His death is still being investigated by the Naval Criminal Investigative Service, agency spokesperson Ed Buice said Thursday afternoon.

In the wake of Siddiqui’s death, two high-ranking officers and a sergeant major were relieved of command.

And, in late June, the Corps announced the investigations into the conduct of 15 drill instructors and “affiliated leadership” at the depot.

“Commanders and senior enlisted advisers at the series, company, battalion and regimental level were relieved in the wake of Recruit Siddiqui’s death, and a number of drill instructors have been suspended,” the Corps statement said.

The investigations found:

▪  Recurrent physical and verbal abuse of recruits by drill instructors, with a noted insufficiency of oversight and supervision at various command levels.

▪  Improper assignment of a drill instructor for duty while under investigation for previous allegations of assault and hazing.

▪  Maltreatment of new drill instructors by more experienced drill instructors.

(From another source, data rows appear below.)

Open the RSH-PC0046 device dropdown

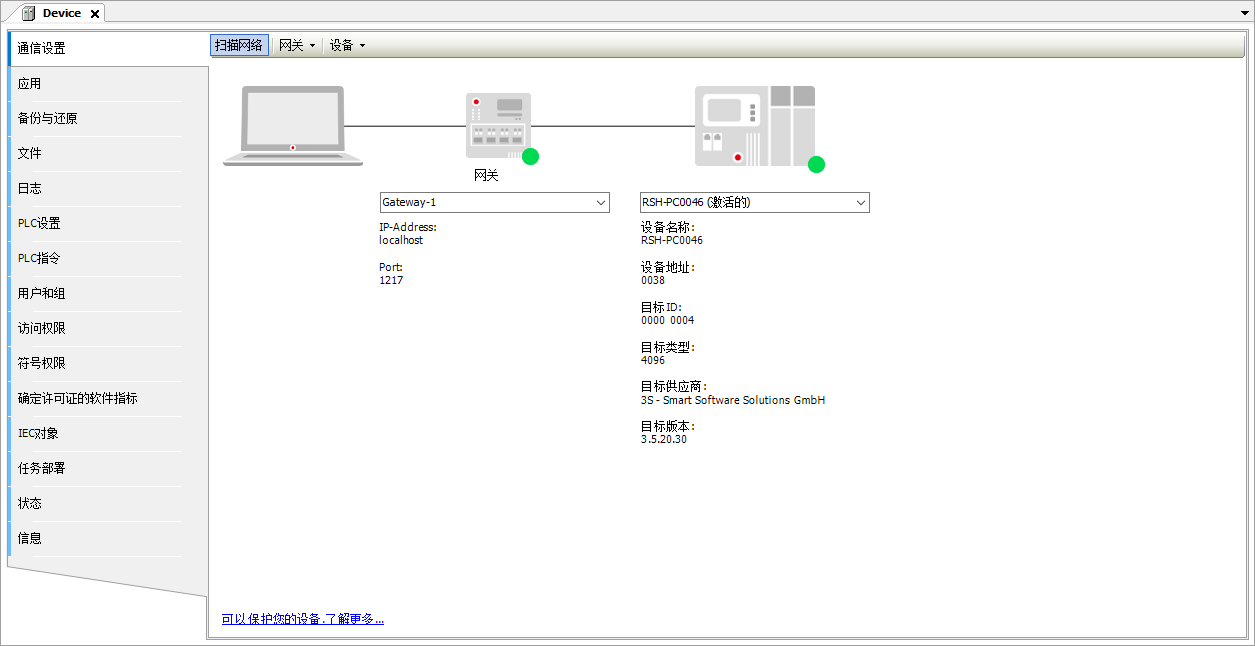point(861,203)
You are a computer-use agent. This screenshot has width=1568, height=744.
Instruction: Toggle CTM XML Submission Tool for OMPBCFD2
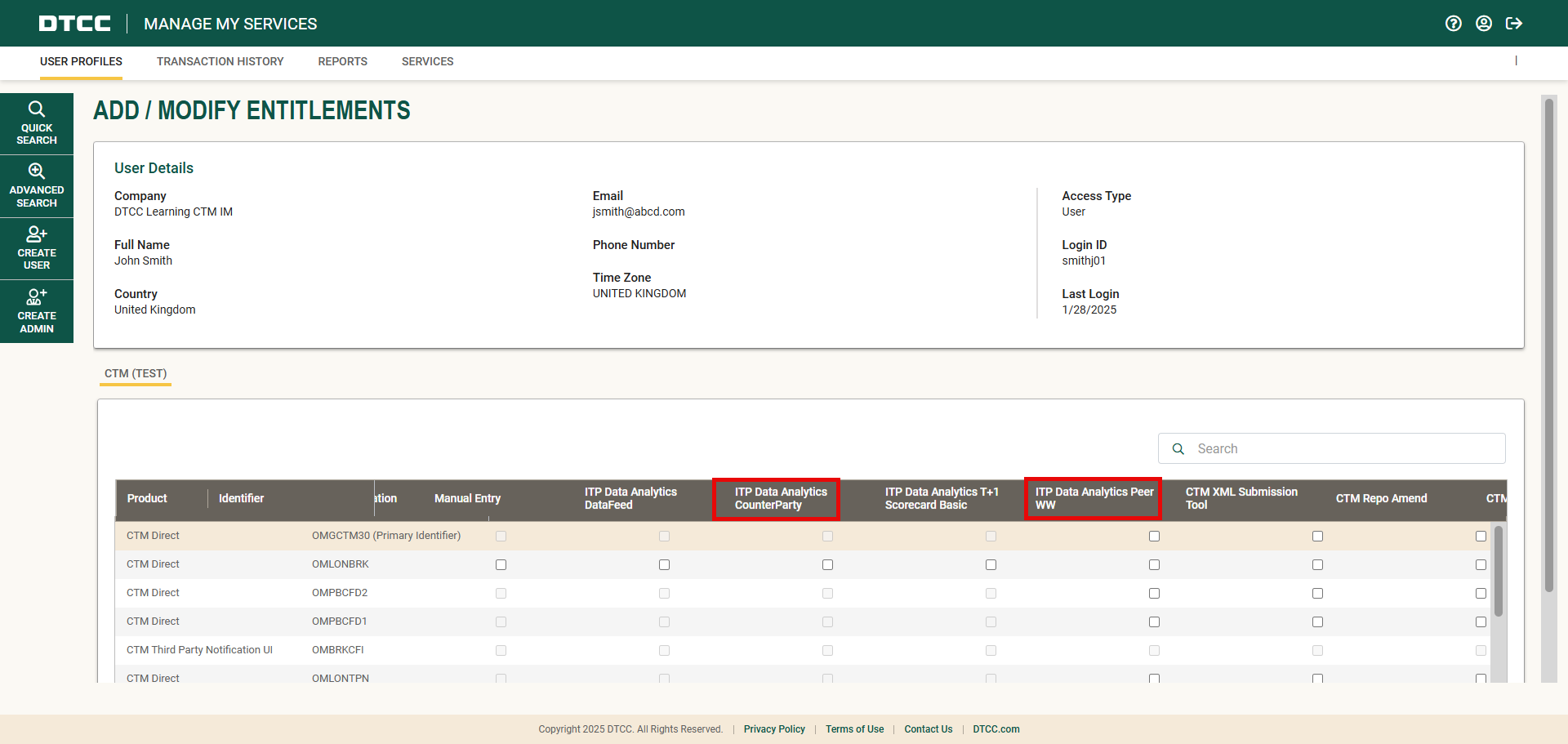click(1317, 594)
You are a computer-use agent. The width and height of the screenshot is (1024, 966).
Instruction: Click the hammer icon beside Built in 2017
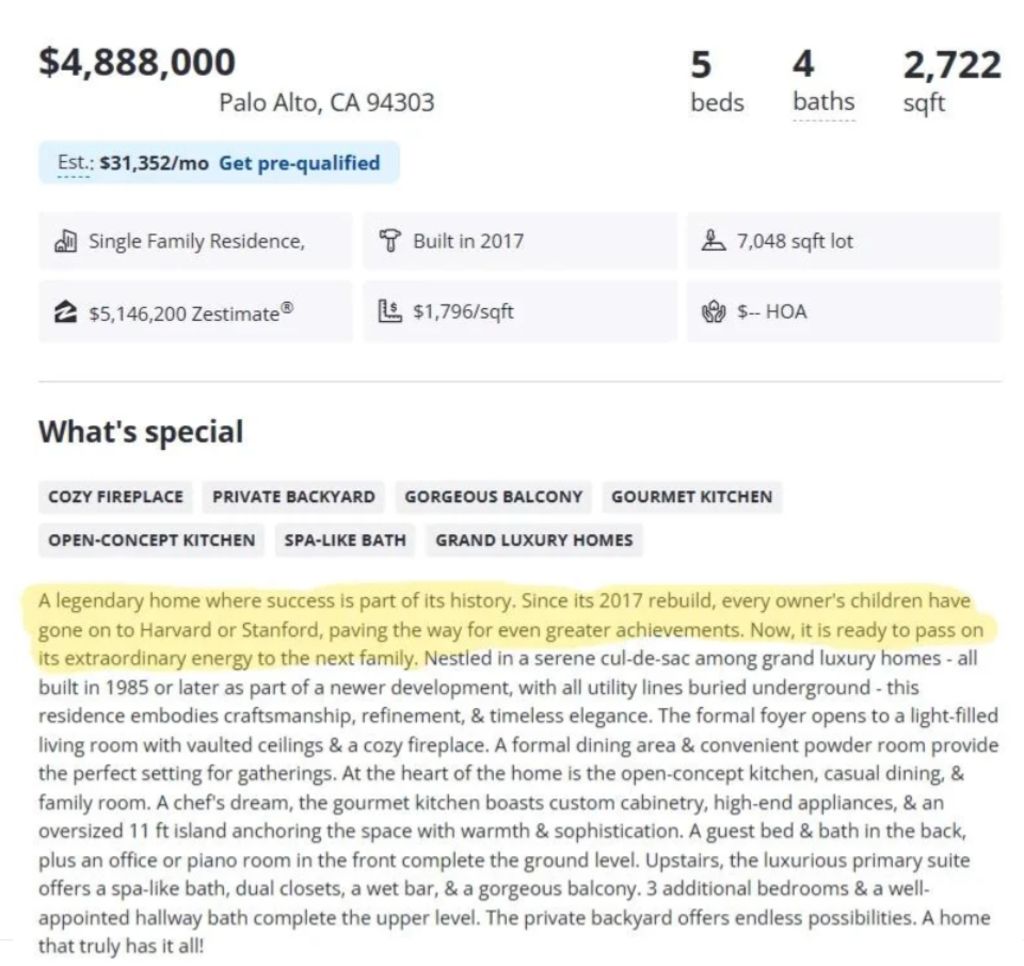tap(390, 241)
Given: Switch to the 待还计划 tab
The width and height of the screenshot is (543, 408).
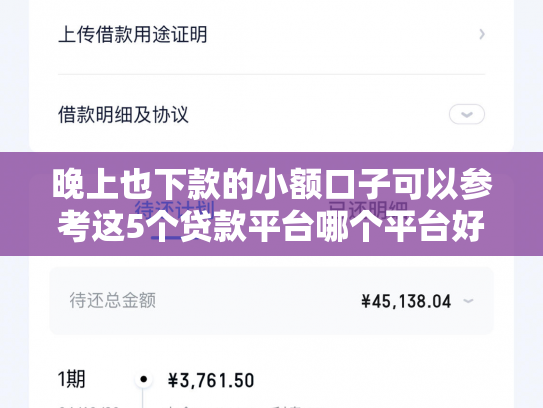Looking at the screenshot, I should 175,210.
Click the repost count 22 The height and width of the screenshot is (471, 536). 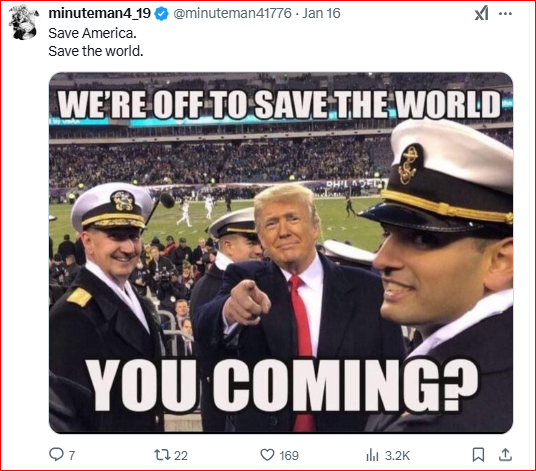(181, 456)
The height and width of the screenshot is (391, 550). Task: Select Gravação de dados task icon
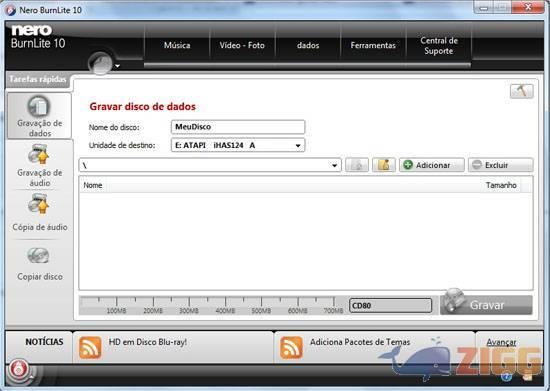tap(39, 107)
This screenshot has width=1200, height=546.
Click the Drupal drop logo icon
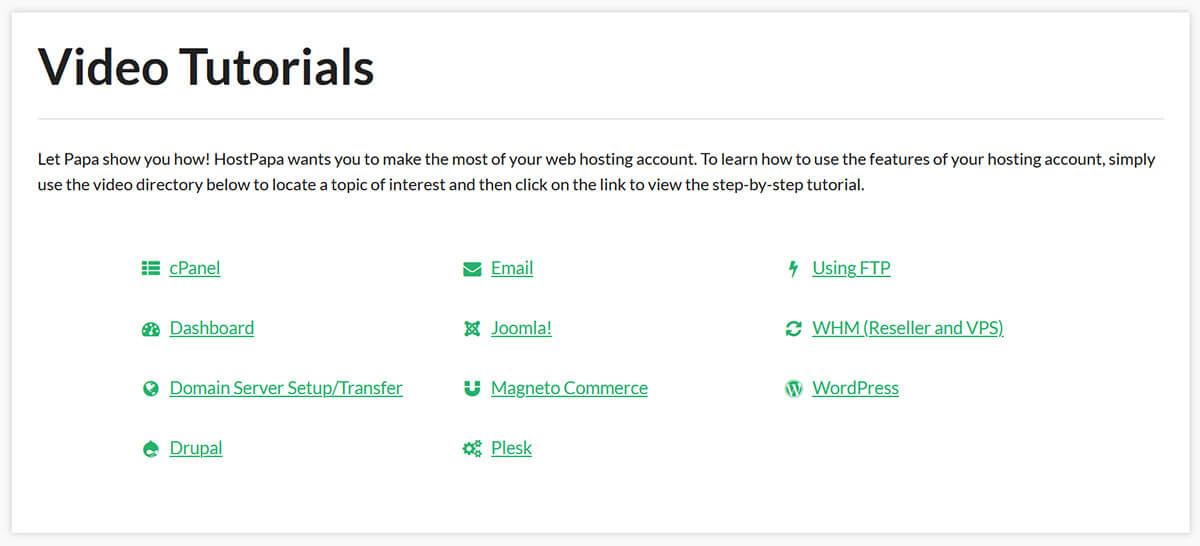tap(151, 449)
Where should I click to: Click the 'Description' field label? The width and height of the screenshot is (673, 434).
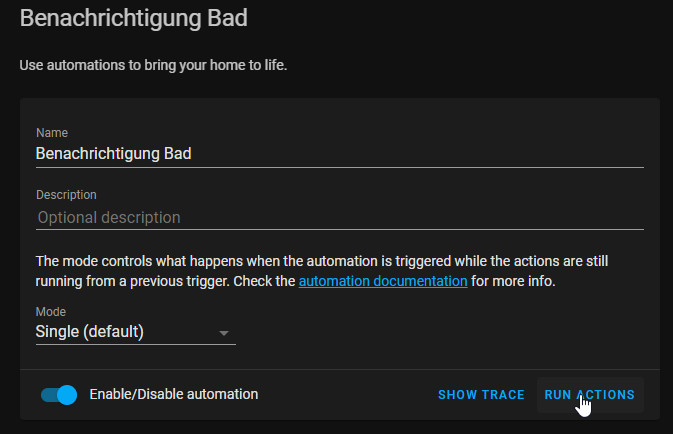(x=66, y=195)
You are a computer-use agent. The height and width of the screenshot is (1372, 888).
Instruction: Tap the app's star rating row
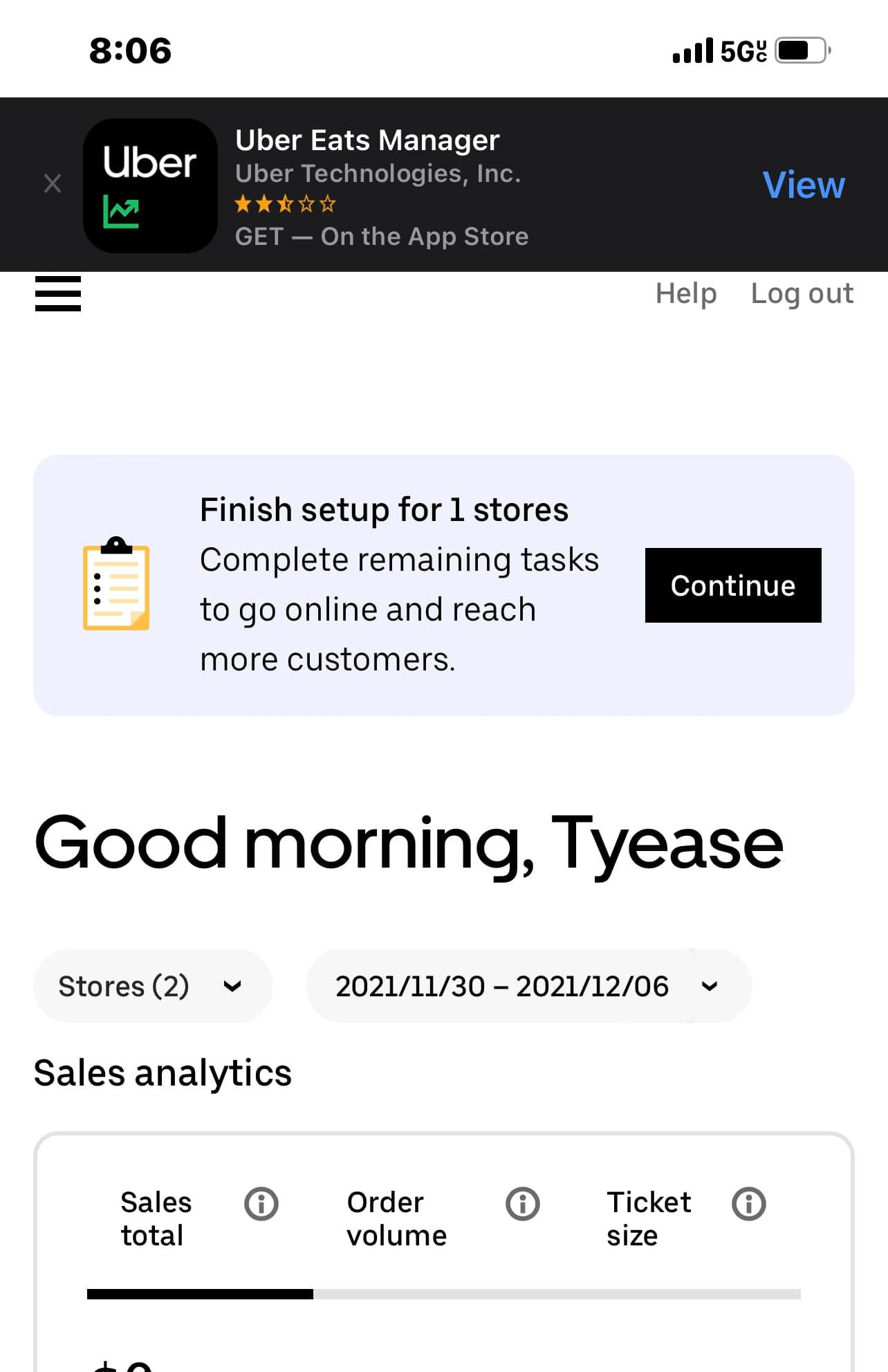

▪  Gaps in awareness by commanders regarding their roles within the command investigation process.

▪  Anomalies and inconsistencies in the policies and procedures responding to suicidal ideations or statements.

In response to those findings, Training and Education Command has taken the following actions:

▪  Mandatory suspension of personnel who are being investigated for recruit abuse, hazing or maltreatment.

▪  Additional visibility and reviews of investigations above the regimental level.

▪  Modification of the assignment process for drill instructors and officers.

▪  The cessation of any practice that is based on differentiating between drill instructors of differing experience levels (with the exception of the Senior Drill Instructor billet).

▪  Establish and enforce a zero-tolerance policy for “hat-hazing” (hazing among drill instructors).

▪  Increased officer presence and supervision of training.

▪  Review and revise mental health processes, procedures and suicide prevention protocols.

“I fully support and endorse these initial actions,” said Gen. Robert Neller, commandant of the Marine Corps.

“When America’s men and women commit to becoming Marines, we make a promise to them. We pledge to train them with firmness, fairness, dignity and compassion. Simply stated, the manner in which we make Marines is as important as the finished product. Recruit training is, and will remain, physically and mentally challenging so that we can produce disciplined, ethical, basically-trained Marines,” said Neller.

“We mourn the loss of Recruit Siddiqui,” Neller added, “and we will take every step necessary to prevent tragic events like this from happening again.”

U.S. Rep. Debbie Dingell, D-Mich., who’s written to Neller concerning the Corps’ investigation of Siddiqui’s death, plans to be on Parris Island this week.

“Today’s announcement by the Marine Corps is a first step in ensuring the family of Pvt. Raheel Siddiqui receives the answers they deserve and that the Marine Corps is addressing the serious issues that led to this tragedy,” Dingell said in a statement Thursday afternoon.

“I am grateful for the seriousness with which the Marine Corps has carried out this investigation to date, but it is critical that the process continue to be conducted in a manner that is thorough and ensures all those who are responsible are held accountable.

“Pvt. Siddiqui was a son, brother and class valedictorian who believed this country represented freedom and opportunity. As a young Muslim man, he truly understood the value of freedom of religion, and all he wanted was to defend the ideals our nation holds dear.

“This weekend, I will visit Marine Corps Recruit Depot, Parris Island to see firsthand the recruit training process, meet with the new leadership and learn about the changes that are being implemented to ensure a tragedy like this never happens again.”